According to a recent joint ANA and Forrester survey on programmatic, 79% of marketers made ad buys programmatically in the past year, more than twice the amount from 2014. While this growth shows increasing confidence in the technology, there are certainly still issues that marketers are concerned about, especially viewability and ad fraud. Other key topics addressed in-depth included the nature of header bidding and the direction of programmatic TV.
Here are my top three takeaways from the event:
“I absolutely resent the fact I have to pay more for viewability. I wish I could have a refund for the last 10 years on the agency side for all of the media that ran that was not viewable” said Jim Kiszka, Kellogg’s senior manager of digital media. The boldness of this statement reflects the frustration that many other brands have when it comes to buying ads digitally.
Kiska went on to explain that his main issue is that in order to exceed the IAB’s viewability standard of 50% of an ad displayed on a screen for more than a second, brands are having to pay more. Kishka declared that the industry was built on a 50% viewability average. Meanwhile according to eMarketer the average viewability rate on desktop still hovers at around 48%.
Viewability is widely considered a metric when many people believe that it should be a standard. However, in order for this shift to happen publishers need to rethink their websites completely in a way that would allow them to improve the quality of ad inventory available and be able to report on the status of that inventory. Others are beginning to consider new ways of selling ads based on engagement metrics, including the amount of time the ad was viewed and the actions took including reading, sharing, or commenting on. Considering that viewability has been difficult to prove, therefore a key concern for marketers, across all mediums it’s likely going to be an ongoing conversation with no one-fits-all solution.
Many players in the ad tech world are still trying to wrap their heads around what header bidding actually means. Essentially it allows publishers to offer the same inventory to multiple ad exchanges simultaneously before connecting to their ad servers rather than progressing down the sales funnel, keeping their prices higher. The biggest issue with this is that it reduces page loading times, which has contributed to the advent of ad blocking.

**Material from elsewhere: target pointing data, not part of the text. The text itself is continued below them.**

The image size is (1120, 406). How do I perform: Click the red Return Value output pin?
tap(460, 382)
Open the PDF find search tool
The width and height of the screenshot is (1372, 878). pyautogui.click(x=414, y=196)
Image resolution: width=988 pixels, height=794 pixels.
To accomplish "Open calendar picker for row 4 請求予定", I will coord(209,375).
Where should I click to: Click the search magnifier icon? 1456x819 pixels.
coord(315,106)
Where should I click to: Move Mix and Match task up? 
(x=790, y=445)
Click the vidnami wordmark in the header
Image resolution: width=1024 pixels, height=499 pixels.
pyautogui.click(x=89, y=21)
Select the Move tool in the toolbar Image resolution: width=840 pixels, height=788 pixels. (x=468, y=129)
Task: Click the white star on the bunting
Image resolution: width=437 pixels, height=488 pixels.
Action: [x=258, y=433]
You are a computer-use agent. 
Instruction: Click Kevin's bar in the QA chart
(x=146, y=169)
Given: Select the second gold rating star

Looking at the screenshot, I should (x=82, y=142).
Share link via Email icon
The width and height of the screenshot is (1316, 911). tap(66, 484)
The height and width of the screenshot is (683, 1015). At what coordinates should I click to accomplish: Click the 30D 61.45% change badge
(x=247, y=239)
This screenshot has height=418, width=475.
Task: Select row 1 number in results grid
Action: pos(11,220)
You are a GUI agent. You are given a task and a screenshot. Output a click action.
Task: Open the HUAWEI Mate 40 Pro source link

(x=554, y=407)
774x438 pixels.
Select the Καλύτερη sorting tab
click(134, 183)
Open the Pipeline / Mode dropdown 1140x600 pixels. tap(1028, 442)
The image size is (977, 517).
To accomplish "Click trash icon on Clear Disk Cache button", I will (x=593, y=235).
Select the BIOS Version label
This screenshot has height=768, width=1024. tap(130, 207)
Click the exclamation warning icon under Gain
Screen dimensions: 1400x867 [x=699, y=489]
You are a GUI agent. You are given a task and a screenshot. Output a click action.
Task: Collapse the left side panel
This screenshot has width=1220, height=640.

In a bid to reduce header bidding, Google recently opened up their First Look beta to publishers, essentially allowing for the same process to happen but server-to-server instead of the client-side header bidding, which should reduce page load times.
According to Magna Global, traditional television ad sales are expected to decline this year. Digital will overtake TV as the top advertising category in 2016, raking in $68 billion in sales compared to $66 billion for TV. This is a sign of the times, but as more and more people watch content online and smart televisions come to the forefront, there is a massive opportunity for marketers to get their message out to larger audiences, and media plans need to start reflecting this new reality.
One obstacle to programmatic TV advertising is the price-tag: geo-based targeting comes with a price tag typically three to five times higher than traditional TV. For larger brands such as Coca-Cola with a global presence this sort of advertising simply doesn’t make sense, while it’s out of reach for many smaller advertisers.
One of the hot topics at Programmatic I/O is the FCC consideration to allow users to choose which cable set-top box they decide to use, which would dictate the maker of that box, allowing the user to see ads based on their own service.
Meanwhile certain smart television makers are including technology in their television sets that allow them to recognize content being viewed through audio or visual output, regardless of the input device, essentially cutting out the cable companies altogether.
It’s a brave new world for the ad tech industry, and we’re only on the cusp of it.